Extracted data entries
•••

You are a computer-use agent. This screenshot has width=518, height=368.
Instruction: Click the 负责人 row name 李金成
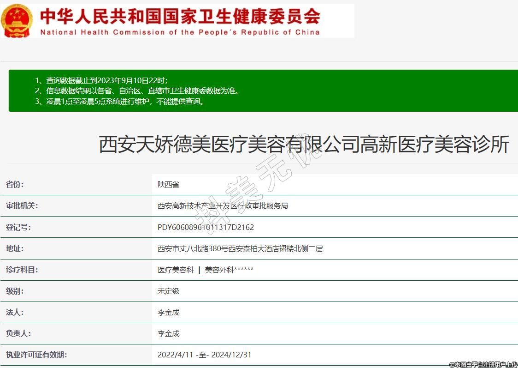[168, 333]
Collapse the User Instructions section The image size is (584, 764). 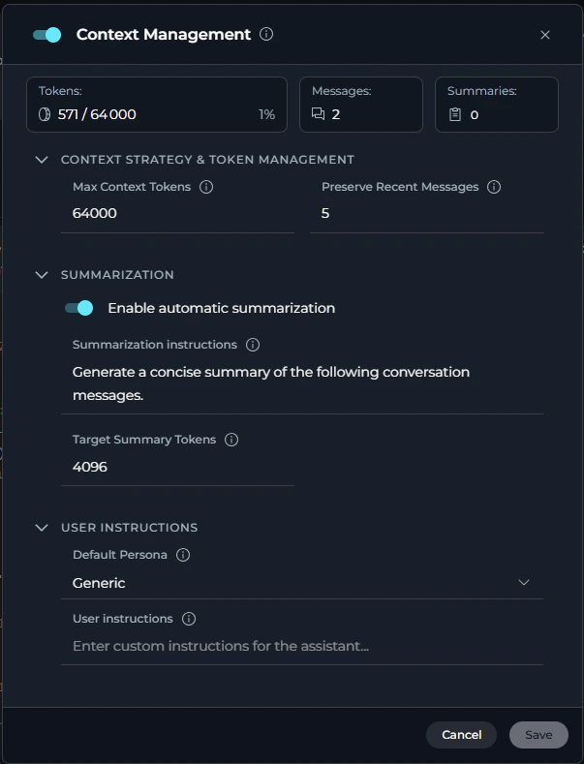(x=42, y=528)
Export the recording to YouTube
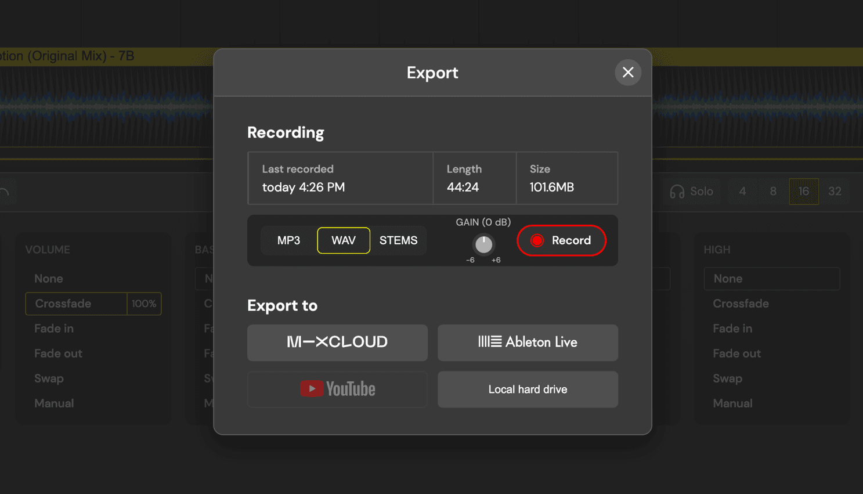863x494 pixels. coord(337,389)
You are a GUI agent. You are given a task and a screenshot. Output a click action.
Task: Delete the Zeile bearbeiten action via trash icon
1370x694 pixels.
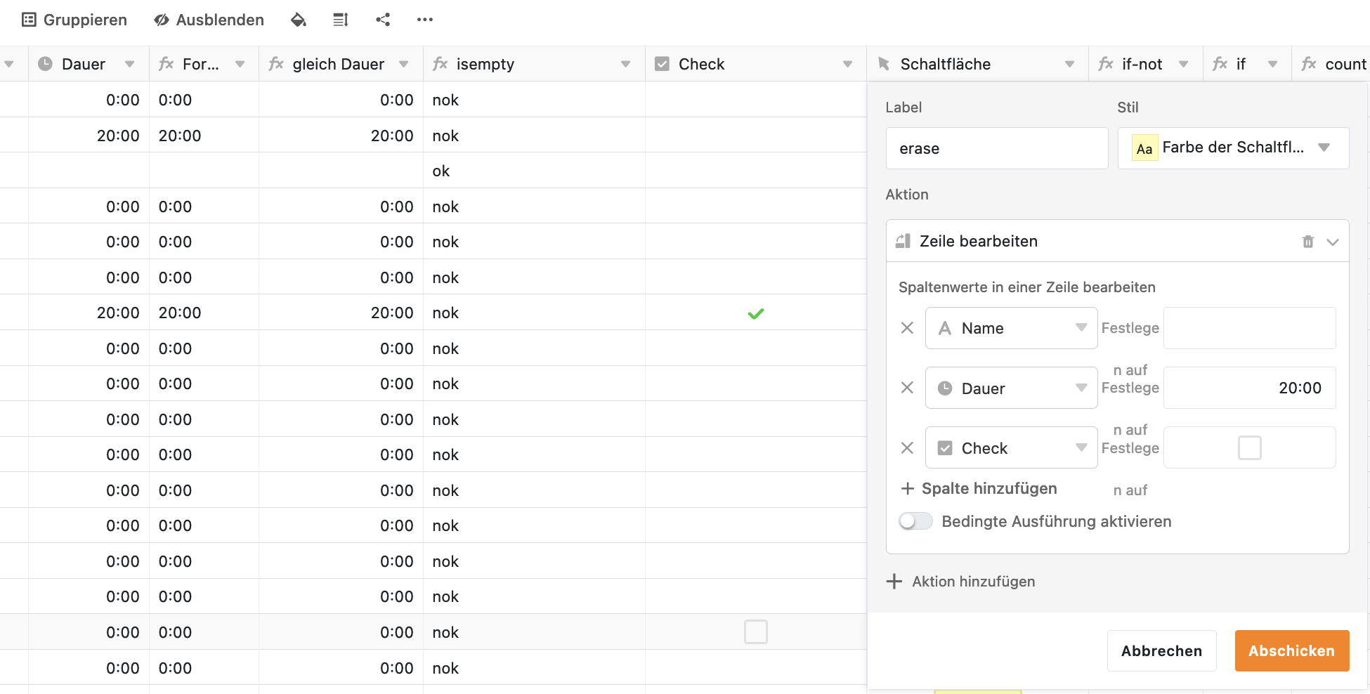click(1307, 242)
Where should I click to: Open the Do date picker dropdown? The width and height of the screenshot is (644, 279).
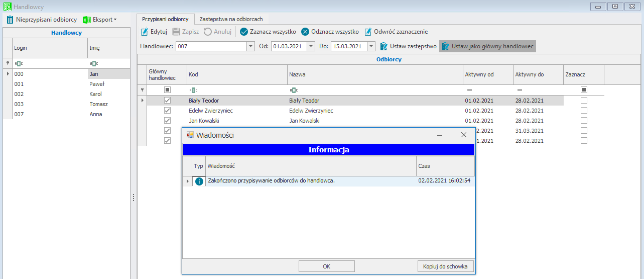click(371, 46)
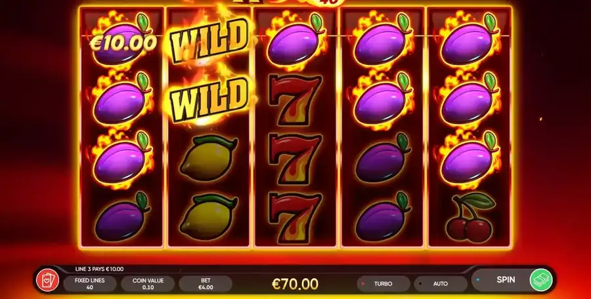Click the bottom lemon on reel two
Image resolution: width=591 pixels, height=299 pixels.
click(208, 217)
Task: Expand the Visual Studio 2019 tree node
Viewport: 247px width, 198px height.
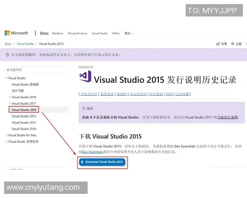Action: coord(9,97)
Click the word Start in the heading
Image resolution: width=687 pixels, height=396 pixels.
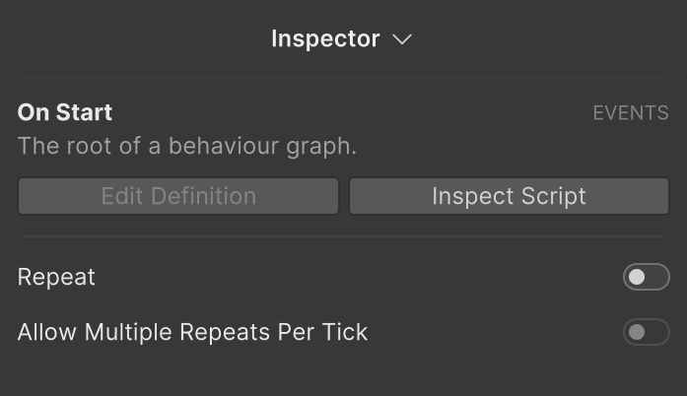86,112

•••

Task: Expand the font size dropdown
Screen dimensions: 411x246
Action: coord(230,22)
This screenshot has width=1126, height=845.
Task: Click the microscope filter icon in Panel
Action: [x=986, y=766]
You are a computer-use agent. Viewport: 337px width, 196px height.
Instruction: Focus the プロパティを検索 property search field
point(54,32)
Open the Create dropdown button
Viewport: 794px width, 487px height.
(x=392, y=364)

•••

In the data above, tally the lines that contain the string "Expand" and give that figure alone.

2